An important immediate objective of MYFC is to better understand how different aquaculture investments can be sustained and how promising innovations can grow to a scale that supports growth in ways that the aquaculture sector can make significant differences to the income and nutrition of poor and vulnerable households, as observed in many neighboring countries. Currently there is little information on the extent and status of small-scale pond aquaculture. Cage-based fish culture is poorly developed with the potential to benefit producers in rivers and reservoirs not realized. Similarly integrated rice-fish culture is considerably under-developed and represents an opportunity to increase fish production and supplement rural livelihoods for the poorest in many rural floodplain areas and irrigated rice-fields.
The project aims to test, learn, validate and support scaling of appropriate aquaculture technologies and production systems under different agro-ecological conditions. The diversity of the Delta and CDZ necessitates thorough diagnostics of existing investments in aquaculture and carefully tailored approaches to field test and scale out. Sites will be selected during the inception phase and promising aquaculture technologies will be identified and field testing of the new and adapted aquaculture systems will be designed.

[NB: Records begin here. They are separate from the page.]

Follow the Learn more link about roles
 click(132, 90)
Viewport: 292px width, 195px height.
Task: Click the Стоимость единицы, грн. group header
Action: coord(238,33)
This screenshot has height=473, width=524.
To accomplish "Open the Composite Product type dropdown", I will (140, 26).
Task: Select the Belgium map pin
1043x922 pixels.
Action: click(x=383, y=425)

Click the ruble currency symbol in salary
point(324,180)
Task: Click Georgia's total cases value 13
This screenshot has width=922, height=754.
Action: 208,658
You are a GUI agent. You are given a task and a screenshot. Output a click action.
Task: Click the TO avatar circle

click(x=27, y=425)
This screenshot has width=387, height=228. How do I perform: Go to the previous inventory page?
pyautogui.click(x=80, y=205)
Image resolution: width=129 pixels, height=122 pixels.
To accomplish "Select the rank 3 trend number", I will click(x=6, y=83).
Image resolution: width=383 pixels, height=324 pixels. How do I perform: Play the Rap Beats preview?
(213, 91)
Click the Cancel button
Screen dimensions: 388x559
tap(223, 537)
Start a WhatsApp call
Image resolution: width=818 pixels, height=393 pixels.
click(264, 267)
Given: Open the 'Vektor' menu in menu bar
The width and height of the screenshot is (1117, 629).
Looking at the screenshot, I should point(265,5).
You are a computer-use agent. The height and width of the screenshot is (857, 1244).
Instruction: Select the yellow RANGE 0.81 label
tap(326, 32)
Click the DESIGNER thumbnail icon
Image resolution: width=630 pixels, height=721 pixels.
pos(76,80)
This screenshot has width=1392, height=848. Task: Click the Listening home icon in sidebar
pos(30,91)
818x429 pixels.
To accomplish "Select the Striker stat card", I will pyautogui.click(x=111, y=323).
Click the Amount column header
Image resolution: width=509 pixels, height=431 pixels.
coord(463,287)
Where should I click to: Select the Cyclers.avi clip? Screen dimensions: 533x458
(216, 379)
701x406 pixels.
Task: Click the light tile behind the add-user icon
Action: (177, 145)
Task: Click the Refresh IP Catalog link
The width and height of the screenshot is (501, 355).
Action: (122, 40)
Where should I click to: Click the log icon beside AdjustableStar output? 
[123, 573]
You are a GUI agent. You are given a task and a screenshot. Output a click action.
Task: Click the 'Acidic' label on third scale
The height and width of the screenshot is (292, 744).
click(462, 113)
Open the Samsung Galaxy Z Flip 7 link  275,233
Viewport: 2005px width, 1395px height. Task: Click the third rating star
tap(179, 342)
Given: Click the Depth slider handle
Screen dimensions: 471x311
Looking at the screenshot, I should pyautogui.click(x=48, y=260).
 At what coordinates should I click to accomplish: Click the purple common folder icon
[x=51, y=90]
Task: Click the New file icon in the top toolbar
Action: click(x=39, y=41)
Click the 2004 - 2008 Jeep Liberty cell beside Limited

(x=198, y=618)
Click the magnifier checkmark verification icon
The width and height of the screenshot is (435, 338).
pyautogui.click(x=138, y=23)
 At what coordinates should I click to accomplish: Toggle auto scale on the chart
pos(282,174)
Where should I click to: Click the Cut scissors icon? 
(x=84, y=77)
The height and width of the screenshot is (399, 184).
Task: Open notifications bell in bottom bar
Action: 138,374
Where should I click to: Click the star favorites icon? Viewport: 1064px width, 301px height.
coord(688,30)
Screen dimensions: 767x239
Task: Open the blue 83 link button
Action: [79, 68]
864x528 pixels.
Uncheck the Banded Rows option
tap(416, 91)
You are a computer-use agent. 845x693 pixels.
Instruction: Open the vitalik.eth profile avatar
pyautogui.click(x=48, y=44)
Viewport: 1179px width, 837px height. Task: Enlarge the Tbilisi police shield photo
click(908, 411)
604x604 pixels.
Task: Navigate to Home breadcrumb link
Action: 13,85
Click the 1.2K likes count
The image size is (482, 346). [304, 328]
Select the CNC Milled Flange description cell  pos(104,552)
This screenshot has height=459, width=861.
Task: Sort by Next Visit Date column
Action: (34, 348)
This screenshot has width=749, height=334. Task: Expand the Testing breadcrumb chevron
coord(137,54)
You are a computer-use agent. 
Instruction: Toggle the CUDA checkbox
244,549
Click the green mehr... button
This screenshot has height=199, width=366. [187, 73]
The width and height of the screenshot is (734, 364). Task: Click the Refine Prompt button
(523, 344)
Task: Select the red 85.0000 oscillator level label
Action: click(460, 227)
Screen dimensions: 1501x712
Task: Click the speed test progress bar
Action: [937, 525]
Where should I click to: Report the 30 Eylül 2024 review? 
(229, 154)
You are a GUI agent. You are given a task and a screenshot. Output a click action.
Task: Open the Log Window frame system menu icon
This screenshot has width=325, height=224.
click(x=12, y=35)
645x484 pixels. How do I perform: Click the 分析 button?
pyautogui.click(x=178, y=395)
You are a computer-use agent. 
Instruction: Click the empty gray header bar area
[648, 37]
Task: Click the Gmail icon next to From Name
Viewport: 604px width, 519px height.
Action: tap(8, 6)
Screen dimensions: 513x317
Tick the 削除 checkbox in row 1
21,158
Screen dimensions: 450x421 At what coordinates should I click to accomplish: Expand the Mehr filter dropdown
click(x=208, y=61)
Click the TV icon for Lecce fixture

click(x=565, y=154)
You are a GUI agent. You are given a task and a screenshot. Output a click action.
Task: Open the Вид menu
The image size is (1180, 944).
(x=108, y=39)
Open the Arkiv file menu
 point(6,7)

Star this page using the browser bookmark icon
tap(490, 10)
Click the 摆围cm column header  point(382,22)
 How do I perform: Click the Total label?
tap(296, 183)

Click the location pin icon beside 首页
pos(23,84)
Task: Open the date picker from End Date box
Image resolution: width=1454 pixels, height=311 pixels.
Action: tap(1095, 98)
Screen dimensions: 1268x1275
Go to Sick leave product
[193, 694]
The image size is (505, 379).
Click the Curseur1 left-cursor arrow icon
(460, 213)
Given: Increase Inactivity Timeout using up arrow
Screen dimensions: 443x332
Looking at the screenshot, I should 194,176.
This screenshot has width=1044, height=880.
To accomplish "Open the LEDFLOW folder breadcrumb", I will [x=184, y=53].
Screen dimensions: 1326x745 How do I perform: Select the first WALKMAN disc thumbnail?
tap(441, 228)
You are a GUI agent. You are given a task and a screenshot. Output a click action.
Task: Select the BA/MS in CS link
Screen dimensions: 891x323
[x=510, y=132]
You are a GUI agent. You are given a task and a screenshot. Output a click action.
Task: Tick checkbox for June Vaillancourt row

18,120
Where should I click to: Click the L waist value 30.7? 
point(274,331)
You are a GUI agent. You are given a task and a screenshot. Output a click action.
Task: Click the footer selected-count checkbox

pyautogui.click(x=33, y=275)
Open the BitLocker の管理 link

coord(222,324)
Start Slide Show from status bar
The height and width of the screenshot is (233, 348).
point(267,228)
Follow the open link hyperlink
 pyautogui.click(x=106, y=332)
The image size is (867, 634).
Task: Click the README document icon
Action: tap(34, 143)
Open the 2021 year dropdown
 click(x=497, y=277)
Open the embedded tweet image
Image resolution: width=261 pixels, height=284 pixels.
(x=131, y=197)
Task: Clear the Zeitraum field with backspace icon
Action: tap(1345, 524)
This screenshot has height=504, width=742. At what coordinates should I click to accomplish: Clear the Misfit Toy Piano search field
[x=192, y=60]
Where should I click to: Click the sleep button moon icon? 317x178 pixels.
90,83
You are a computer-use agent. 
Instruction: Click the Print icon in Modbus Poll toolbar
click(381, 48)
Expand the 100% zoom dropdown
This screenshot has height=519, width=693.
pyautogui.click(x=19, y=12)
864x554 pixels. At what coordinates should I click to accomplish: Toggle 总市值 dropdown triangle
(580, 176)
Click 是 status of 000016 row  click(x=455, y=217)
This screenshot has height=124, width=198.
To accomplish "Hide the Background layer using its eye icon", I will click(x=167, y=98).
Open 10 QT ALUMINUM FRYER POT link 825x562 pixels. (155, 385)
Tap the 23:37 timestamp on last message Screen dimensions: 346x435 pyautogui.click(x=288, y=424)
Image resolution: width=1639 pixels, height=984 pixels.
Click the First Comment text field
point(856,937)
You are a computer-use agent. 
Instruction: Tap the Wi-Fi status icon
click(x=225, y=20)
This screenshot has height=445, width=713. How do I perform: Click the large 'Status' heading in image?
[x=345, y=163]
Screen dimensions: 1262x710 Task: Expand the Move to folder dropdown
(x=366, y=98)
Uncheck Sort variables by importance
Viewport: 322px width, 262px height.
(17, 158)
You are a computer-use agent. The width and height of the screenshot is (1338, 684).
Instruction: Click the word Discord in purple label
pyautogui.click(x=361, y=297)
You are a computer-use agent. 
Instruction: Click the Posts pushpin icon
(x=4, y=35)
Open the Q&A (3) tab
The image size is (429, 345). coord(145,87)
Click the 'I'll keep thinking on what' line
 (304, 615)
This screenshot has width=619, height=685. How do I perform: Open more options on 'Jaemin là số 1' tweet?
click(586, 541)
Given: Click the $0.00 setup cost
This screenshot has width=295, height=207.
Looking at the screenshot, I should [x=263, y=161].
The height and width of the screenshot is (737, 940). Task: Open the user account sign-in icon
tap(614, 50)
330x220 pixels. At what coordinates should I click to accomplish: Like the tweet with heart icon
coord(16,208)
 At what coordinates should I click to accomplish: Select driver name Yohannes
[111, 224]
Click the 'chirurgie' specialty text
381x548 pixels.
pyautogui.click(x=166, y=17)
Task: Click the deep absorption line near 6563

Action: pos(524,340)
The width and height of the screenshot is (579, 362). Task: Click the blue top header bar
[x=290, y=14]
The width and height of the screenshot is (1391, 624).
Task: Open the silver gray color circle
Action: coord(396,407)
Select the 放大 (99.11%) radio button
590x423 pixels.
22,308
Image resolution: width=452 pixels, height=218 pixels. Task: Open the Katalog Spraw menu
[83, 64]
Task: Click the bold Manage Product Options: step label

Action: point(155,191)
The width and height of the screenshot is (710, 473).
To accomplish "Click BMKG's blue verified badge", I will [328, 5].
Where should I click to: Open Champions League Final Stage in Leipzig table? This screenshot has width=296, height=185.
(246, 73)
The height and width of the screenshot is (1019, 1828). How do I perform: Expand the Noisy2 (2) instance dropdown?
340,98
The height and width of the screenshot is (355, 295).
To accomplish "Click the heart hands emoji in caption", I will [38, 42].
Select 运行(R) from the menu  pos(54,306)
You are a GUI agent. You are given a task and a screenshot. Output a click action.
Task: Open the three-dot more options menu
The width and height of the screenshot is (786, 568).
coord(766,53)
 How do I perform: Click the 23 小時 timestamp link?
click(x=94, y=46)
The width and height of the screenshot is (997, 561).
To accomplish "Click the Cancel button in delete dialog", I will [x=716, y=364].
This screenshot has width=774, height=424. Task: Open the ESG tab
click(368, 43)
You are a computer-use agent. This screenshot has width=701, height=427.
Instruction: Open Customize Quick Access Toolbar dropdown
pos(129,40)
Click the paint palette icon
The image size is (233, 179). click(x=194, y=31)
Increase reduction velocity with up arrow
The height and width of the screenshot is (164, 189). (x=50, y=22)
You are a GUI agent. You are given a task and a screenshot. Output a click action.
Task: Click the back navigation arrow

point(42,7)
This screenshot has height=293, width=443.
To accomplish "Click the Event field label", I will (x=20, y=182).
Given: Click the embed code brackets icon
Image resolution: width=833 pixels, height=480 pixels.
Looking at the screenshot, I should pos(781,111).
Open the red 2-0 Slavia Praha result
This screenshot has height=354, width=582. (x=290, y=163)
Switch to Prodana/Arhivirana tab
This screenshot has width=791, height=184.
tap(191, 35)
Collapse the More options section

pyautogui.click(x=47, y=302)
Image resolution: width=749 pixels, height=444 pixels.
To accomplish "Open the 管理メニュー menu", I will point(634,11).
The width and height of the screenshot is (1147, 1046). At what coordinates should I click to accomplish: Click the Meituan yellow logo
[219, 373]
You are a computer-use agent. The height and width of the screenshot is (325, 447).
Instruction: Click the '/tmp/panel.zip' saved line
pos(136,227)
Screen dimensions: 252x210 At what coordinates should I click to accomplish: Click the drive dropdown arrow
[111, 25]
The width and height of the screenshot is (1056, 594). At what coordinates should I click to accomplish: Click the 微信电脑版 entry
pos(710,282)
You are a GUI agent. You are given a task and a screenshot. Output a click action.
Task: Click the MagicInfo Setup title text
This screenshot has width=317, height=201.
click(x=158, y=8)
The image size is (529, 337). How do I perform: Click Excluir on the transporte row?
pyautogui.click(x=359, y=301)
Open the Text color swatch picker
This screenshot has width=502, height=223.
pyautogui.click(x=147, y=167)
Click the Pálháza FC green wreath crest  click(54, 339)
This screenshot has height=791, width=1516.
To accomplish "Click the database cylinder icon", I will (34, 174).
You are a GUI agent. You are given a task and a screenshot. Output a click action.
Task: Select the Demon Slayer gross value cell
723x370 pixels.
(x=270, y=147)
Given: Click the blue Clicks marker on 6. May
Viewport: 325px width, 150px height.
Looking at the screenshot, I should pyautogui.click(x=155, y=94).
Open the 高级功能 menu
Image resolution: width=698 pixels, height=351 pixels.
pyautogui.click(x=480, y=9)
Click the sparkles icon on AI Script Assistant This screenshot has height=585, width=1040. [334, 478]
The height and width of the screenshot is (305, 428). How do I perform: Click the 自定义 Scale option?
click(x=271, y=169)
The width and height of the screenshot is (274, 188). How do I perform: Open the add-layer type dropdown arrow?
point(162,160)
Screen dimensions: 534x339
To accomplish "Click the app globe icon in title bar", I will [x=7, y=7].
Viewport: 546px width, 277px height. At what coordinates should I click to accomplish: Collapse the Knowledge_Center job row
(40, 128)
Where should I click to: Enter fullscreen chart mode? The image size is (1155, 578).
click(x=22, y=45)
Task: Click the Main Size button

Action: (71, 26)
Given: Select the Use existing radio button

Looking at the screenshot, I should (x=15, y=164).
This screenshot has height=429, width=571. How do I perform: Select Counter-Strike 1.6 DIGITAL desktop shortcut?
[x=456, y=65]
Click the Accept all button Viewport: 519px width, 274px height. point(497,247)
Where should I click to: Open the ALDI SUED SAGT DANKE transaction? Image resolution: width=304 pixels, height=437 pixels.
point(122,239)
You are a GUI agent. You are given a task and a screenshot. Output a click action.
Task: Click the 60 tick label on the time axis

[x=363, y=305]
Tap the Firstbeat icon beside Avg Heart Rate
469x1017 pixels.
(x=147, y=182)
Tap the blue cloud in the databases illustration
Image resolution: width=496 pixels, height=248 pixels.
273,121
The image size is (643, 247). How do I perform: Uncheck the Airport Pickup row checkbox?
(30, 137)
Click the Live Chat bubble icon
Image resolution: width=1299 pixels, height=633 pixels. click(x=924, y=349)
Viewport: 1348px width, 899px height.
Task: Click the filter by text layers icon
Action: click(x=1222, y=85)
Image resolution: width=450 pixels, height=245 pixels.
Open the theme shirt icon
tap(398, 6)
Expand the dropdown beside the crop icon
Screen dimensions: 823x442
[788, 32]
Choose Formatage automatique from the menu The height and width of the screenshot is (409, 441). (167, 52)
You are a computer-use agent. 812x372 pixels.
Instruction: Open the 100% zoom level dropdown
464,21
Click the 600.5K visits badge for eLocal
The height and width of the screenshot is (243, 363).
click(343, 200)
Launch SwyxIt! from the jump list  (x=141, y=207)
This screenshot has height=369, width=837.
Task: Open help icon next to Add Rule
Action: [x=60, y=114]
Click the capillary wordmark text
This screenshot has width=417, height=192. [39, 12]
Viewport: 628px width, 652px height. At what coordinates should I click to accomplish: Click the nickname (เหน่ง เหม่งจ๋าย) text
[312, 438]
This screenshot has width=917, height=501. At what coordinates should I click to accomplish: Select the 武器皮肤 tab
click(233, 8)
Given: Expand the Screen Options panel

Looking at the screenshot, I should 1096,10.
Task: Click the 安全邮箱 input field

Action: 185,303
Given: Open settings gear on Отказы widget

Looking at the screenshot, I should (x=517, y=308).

In the Delta, aquaculture systems will be selected to be tested under different salinities (inland freshwater, riverine brackish and coastal saline) and in the CDZ under various water availabilities and access characteristics (irrigated all the year round, seasonally irrigated and rainfed). Sites will be surveyed across the different administrative regions that make up the CDZ (Mandalay, Sagaing, and Magway) and Delta (Ayeyarwady) to ensure sites represent different ago-ecological systems. In addition governance, institutions and policies will be assessed as they play an important role in sustaining and adopting SSA technologies. Variations in rural development policies between the different regional governments influence SSA potential. Currently, in Mandalay, Magway and Ayeyarwady, Regional Government Policy discourages reservoir culture-based fisheries whilst in Sagaing the Regional Government has recently allowed this practice. These differences in governance will enable the project test different fish production systems and practices under differing governance practices and for the lessons learned to be shared across the project to stimulate policy dialogue and development.